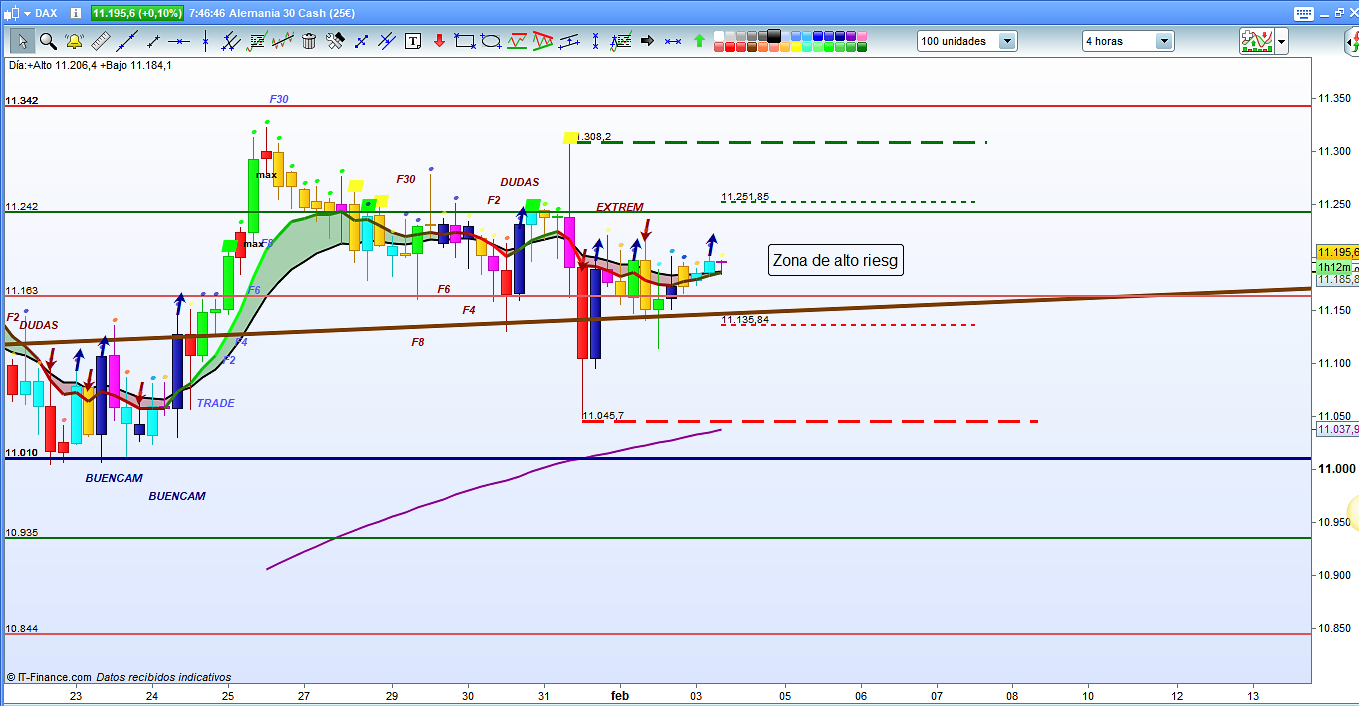
Task: Open the '100 unidades' dropdown
Action: (1007, 41)
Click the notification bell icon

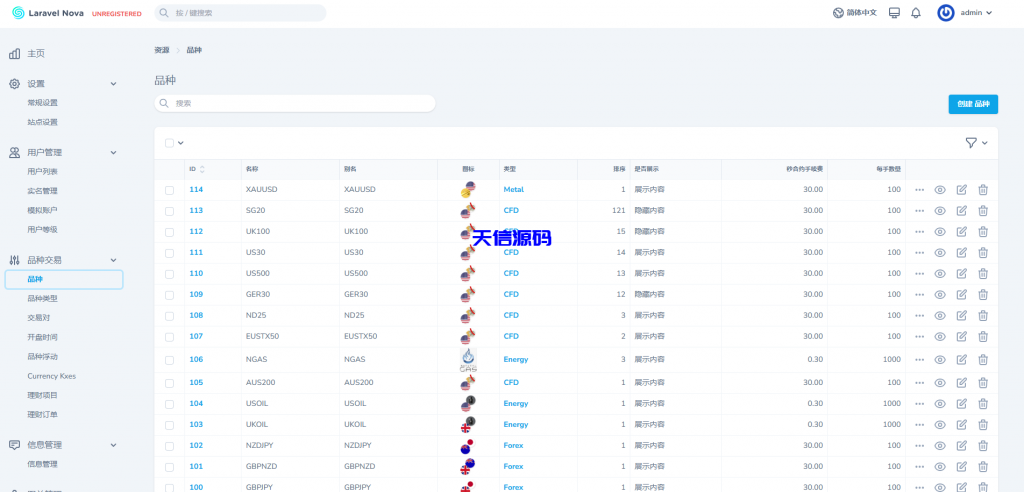tap(915, 13)
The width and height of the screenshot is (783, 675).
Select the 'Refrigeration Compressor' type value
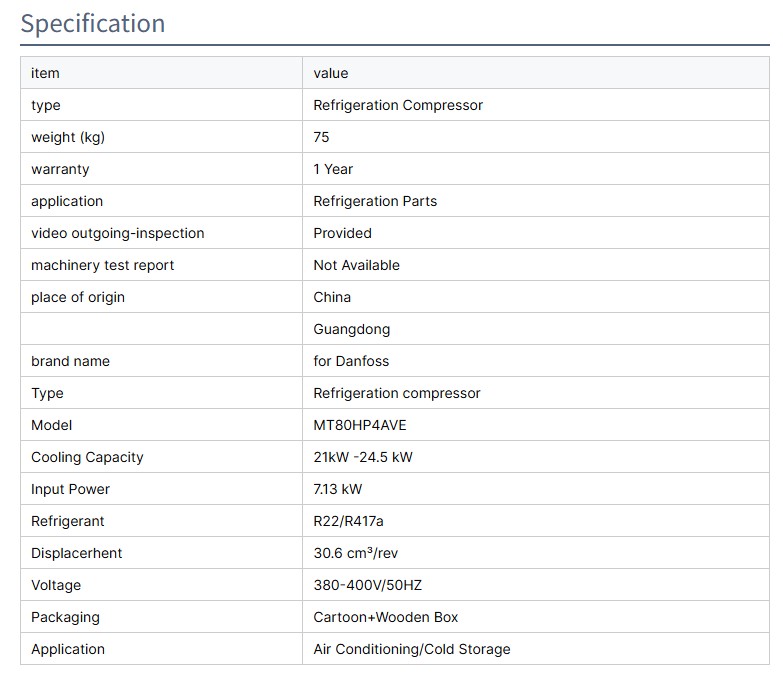(x=398, y=105)
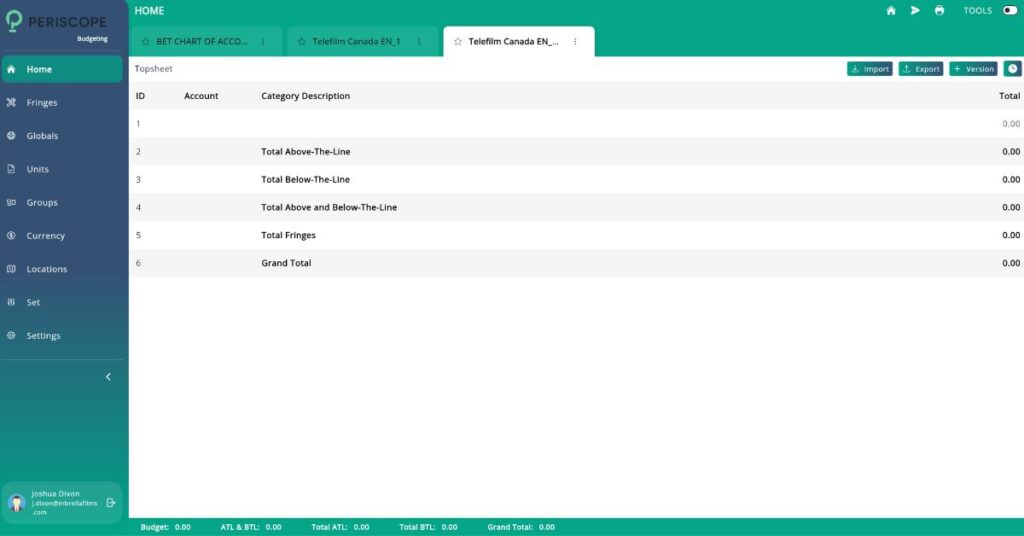This screenshot has height=536, width=1024.
Task: Open Fringes in the sidebar
Action: [x=42, y=102]
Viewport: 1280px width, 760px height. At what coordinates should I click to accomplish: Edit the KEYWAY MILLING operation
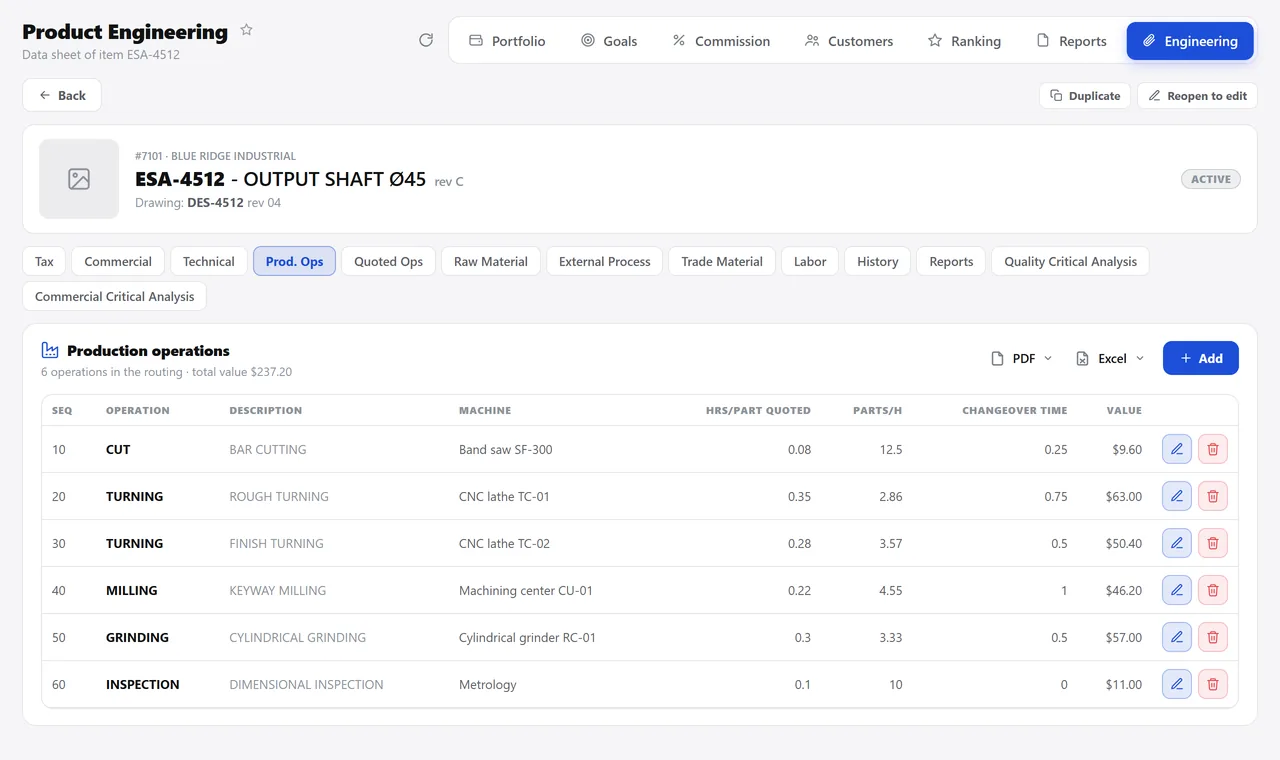(1177, 590)
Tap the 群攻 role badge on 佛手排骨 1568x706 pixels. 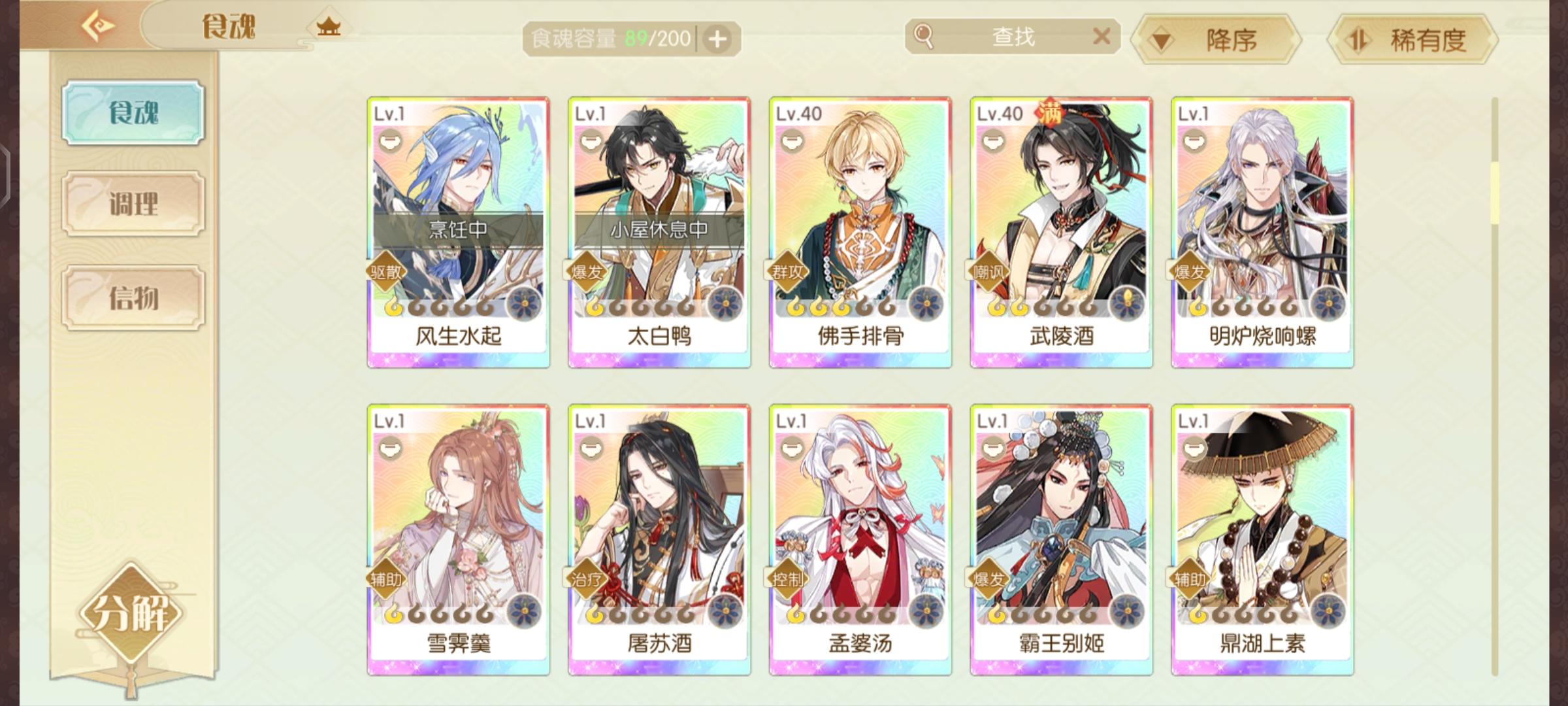pyautogui.click(x=787, y=272)
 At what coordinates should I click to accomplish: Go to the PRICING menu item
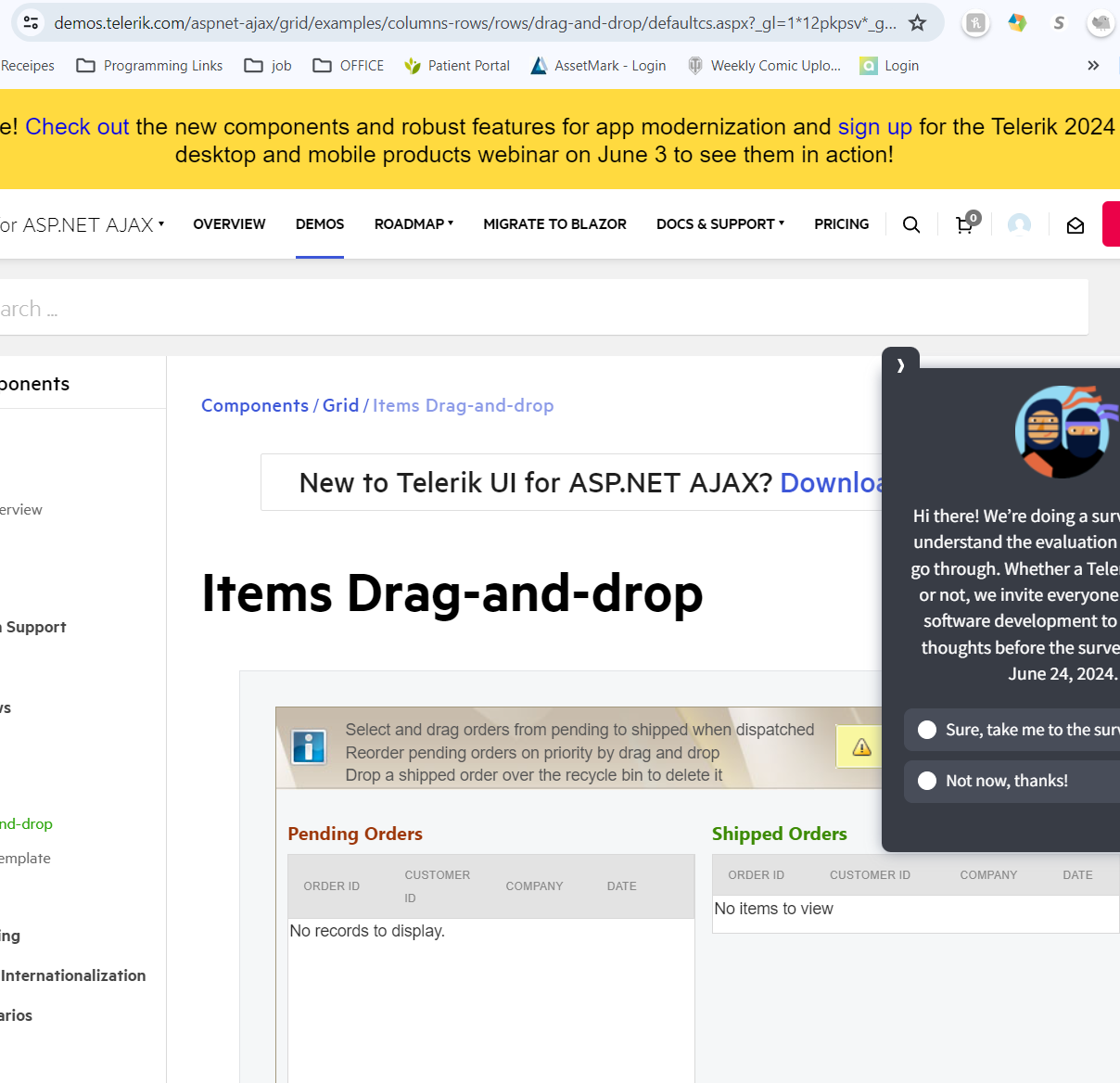(x=841, y=224)
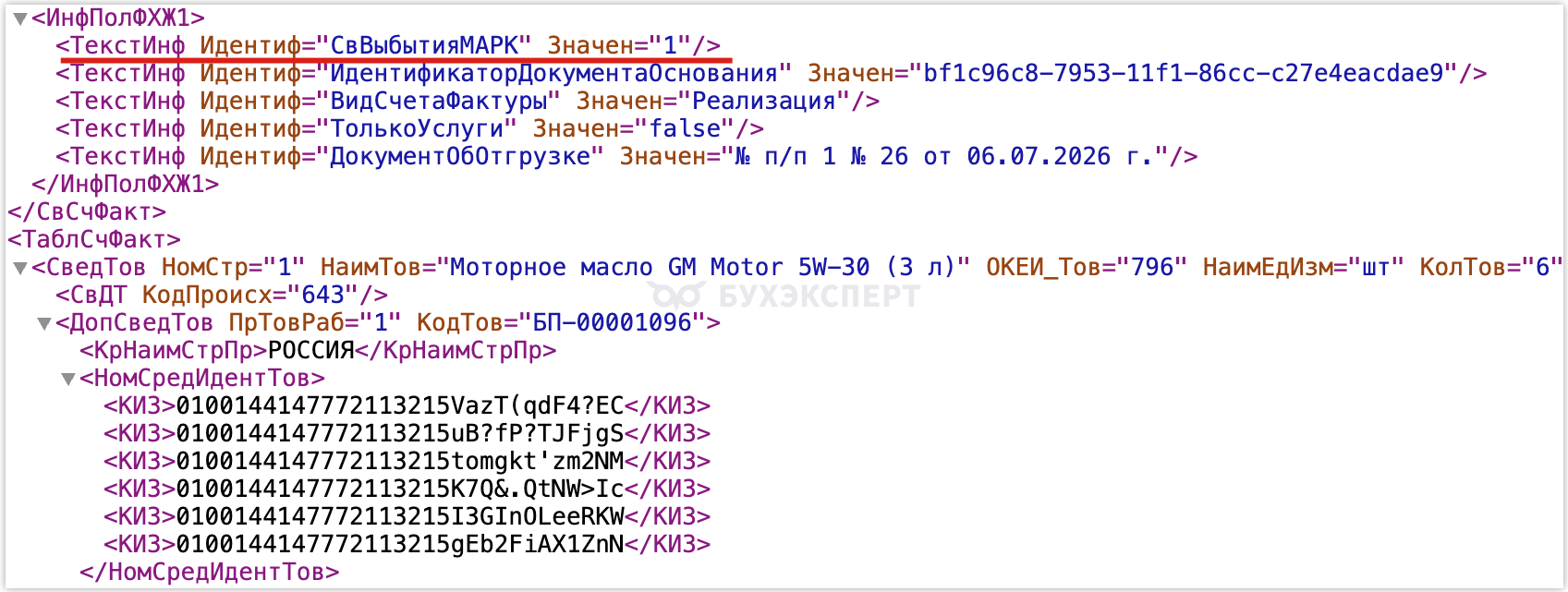Collapse the ИнфПолФХЖ1 node triangle
1568x592 pixels.
(19, 18)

_What to produce_
Beginning with the line that contains "At what coordinates should I click to accomplish: Go", output each line of the material above through the last one exactly as it stands. Do not include the pictures.

_Exercise solution_
 At what coordinates should I click to accomplish: Go to the PRICING menu item
(x=841, y=224)
Collapse the ИнфПолФХЖ1 node triangle
1568x592 pixels.
(19, 18)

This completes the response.